いよいよ漫才が始まった。そして、オチのくだりに差し掛かる。すると、津田は満を持して「もうええわ」を言わない! すると、やはり西澤は困惑。そして、小声で「言えや」「何してん?」と津田を注意。ついには、客前で津田を殴りながら「お前、アホなんか!?」「お前が『もうええわ』言えや!」と激高してしまった。らちが明かないと判断した西澤は、自ら「もうええわ、ありがとうございました!」と締めて舞台を降りた。
実は、津田には前科があるらしい。
「こいつ、過去に1回やってるんすよ。ルミネの出番で『もうええわ!』ってセリフがホンマに出なくなってむちゃくちゃになったことが、過去に1回あるんですよ。『また、それになった!』と思って」(西澤)
ボケとツッコミの関係性は、当然ながら各コンビで異なる。テレビ界ではツッコミへのニーズが高まっているが、ダイアンやアイデンティティのようにボケが上位にいるコンビは少なくない。

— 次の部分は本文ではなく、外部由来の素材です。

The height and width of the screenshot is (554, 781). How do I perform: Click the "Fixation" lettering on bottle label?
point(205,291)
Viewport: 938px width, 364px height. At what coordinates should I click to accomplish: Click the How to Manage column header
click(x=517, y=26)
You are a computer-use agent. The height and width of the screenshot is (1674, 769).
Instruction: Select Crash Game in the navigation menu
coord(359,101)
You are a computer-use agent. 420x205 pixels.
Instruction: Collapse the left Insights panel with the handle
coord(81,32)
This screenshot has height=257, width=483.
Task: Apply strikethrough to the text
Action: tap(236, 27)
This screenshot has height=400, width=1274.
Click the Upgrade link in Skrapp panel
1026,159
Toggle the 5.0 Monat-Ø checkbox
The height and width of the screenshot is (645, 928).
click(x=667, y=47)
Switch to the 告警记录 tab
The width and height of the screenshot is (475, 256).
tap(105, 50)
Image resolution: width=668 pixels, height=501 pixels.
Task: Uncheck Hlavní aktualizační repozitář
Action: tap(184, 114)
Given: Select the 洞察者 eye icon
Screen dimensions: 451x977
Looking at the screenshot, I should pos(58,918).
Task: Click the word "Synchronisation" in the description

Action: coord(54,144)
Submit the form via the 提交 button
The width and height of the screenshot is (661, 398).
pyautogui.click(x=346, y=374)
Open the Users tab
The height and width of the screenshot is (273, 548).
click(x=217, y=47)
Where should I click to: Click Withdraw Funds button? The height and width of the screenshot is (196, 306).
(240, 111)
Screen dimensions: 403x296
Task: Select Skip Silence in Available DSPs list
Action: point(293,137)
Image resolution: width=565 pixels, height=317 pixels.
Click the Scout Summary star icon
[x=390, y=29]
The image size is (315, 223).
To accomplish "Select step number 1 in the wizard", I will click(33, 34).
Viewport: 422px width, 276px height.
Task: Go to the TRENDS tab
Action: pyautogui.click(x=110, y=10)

でも、今回は下位にいるツッコミが反逆した格好だ。
ネタ中で面白いことを言うのはボケ。ツッコミは、主にそれを律する側。ある意味、損な役回りだが、引き換えとしてツッコミにしか持つことのできない権利があるということか。
かつて、ビートたけしはツービートの漫才について「細かいセリフは決めず、アドリブはガンガン入れながらオチというゴールに向かっていく感じ」と表現したことがある。でも、ツッコミが「もうええわ!」を言わなければ、オチがオチでなくなってしまう可能性だってある。家に帰ろうと思ったら、その家自体がなくなっていた、みたいな状況。恐ろしすぎるではないか。